Tips and Tricks for D

Thu Jul 6 10:40:23 PDT 2006

mclysenk at mtu.edu wrote:
> In article <e8ajmp$o9c$1 at digitaldaemon.com>, Deewiant says...
> 
>>mclysenk at mtu.edu wrote:
>>
>>>You can read it at http://www.assertfalse.com/articles/tricks.shtml .
>>>
>>>Any comments, questions, suggestions or other feedback is welcome!
>>>
>>
>>I've always removed items from an array whilst preserving order in the following
>>way (using variables from your example):
>>
>>queue = queue[0..idx] ~ queue[idx+1..$];
>>
>>I did some test runs (benchmark source can be found at bottom of message), and
>>on my machine, at least, my version is consistently faster - it runs in about
>>60% of the time yours takes.
>>
> 
> 
> First of all, thanks for the feedback!  And second, you do have a good point.
> However, there is a slight bias in your test.  Instead of removing elements from
> arbitrary positions in the array, you are strictly removing elements from the
> first 10000 positions.  In your method, you are copying the beginning of the
> array, whereas in my method I am copying the end of the array.  If you try the
> following benchmark, my version runs about 25-40 times faster on my machine:
> 
> 
> import std.stdio, std.perf;
> 
> void main() {
> const int REPEATS = 1000,
> LENGTH  = 100000;
> 
> //Changed 0 to 1 in order to prevent bounds errors.
> const int[] removeThese = [1, 42, 999, 7, 1000, 6888, 999, 9992];
> int[] array;
> TickCounter t = new TickCounter();
> 
> t.start;
> for (int i = 0; i < REPEATS; ++i) {
> array.length = LENGTH;
> 
> foreach (n; removeThese) {
> n = array.length - n;  //Pull from the end of the array
> if (n != array.length - 1) {
> int[] tmp = array[n+1..$];
> array[n..$-1] = tmp[].dup;
> }
> array.length = array.length - 1;
> }
> }
> t.stop;
> 
> uint mTime = t.milliseconds;
> writefln("MLysenko: %6d ms for %6d repeats on %6d-length arrays (%.2f ms per
> removal)", mTime, REPEATS, LENGTH, cast(real)mTime / REPEATS);
> 
> t.start;
> for (int i = 0; i < REPEATS; ++i) {
> array.length = LENGTH;
> 
> foreach (n; removeThese)
> {
> n = array.length - n; // Remove from opposite side.
> array = array[0..n] ~ array[n+1..$];
> }
> }
> t.stop;
> 
> uint dTime = t.milliseconds;
> writefln("Deewiant: %6d ms for %6d repeats on %6d-length arrays (%.2f ms per
> removal)", dTime, REPEATS, LENGTH, cast(real)dTime / REPEATS);
> 
> writefln("D / M: %.2f", cast(real)dTime / mTime);
> writefln("M / D: %.2f", cast(real)mTime / dTime);
> }
> 
> 
> In the end, there isn't a single best answer to this problem.  Both approaches
> have their merit, and perhaps an adaptive strategy which combines the two might
> best. (However yours performs far more consistently than mine, which may be a
> big advantage in some cases.)

If I understand correctly, the last items in the array get shifted a 
number of times, which takes unnecessary time.

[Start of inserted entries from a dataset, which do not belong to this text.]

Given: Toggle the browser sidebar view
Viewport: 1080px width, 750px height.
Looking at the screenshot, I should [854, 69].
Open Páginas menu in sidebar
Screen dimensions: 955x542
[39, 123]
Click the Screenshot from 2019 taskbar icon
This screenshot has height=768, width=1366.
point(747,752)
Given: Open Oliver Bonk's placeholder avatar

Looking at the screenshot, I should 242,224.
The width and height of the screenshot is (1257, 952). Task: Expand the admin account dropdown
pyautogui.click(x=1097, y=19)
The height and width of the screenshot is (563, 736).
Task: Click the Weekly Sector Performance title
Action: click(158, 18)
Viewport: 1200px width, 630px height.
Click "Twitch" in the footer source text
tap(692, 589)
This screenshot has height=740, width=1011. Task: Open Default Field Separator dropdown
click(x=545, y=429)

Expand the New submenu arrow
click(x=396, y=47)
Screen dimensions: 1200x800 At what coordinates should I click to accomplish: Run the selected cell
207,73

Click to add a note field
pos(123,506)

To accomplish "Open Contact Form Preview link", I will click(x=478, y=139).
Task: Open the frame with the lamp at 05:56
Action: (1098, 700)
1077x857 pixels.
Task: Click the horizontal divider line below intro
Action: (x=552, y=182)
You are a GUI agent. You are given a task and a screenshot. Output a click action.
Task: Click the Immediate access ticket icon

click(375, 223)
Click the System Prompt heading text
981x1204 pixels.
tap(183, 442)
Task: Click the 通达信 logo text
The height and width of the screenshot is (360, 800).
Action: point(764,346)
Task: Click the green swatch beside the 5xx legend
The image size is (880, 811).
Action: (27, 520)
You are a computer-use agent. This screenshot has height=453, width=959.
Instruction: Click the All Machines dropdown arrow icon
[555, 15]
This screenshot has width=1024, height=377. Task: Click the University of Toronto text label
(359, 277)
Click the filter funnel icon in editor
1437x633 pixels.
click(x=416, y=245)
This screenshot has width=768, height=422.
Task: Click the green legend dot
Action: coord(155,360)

Imagine a "history diagram" of the array. In it I've put an "R" for the 
removables, and those in between are denoted with single lower case letters:

RaaaaRbbbbbRccRddddddReeeeeeeeeeRfffff

(So all items between the first and second removable are called "a".) 
Now, the history would look like:

RaaaaRbbbbbRccRddddddReeeeeeeeeeRfffff
aaaaRbbbbbRccRddddddReeeeeeeeeeRfffff
aaaabbbbbRccRddddddReeeeeeeeeeRfffff
aaaabbbbbccRddddddReeeeeeeeeeRfffff
aaaabbbbbccddddddReeeeeeeeeeRfffff
aaaabbbbbccddddddeeeeeeeeeeRfffff
aaaabbbbbccddddddeeeeeeeeeefffff

A lot less copying would be done with the following:

RaaaaRbbbbbRccRddddddReeeeeeeeeeRfffff
aaaa RbbbbbRccRddddddReeeeeeeeeeRfffff
aaaabbbbb  RccRddddddReeeeeeeeeeRfffff
aaaabbbbbcc   RddddddReeeeeeeeeeRfffff
aaaabbbbbccdddddd    ReeeeeeeeeeRfffff
aaaabbbbbccddddddeeeeeeeeee     Rfffff
aaaabbbbbccddddddeeeeeeeeeefffff

With this strategy, no element ever gets moved more than once.
Of course, this is only applicable when all the elements-to-be-removed 
are known before the start.

If you have an array of 1M elements, and remove, say a few hundred 
elements from near the beginning, then these two methods have a huge 
performance difference.

(And yes, like someone pointed out, there do exist real-life situations 
where one simply has to use an array for this, as opposed to a linked list.)

PS: I have no objection if you include this reasoning in your excellent 
Tips and Tricks, should you want to.   :-)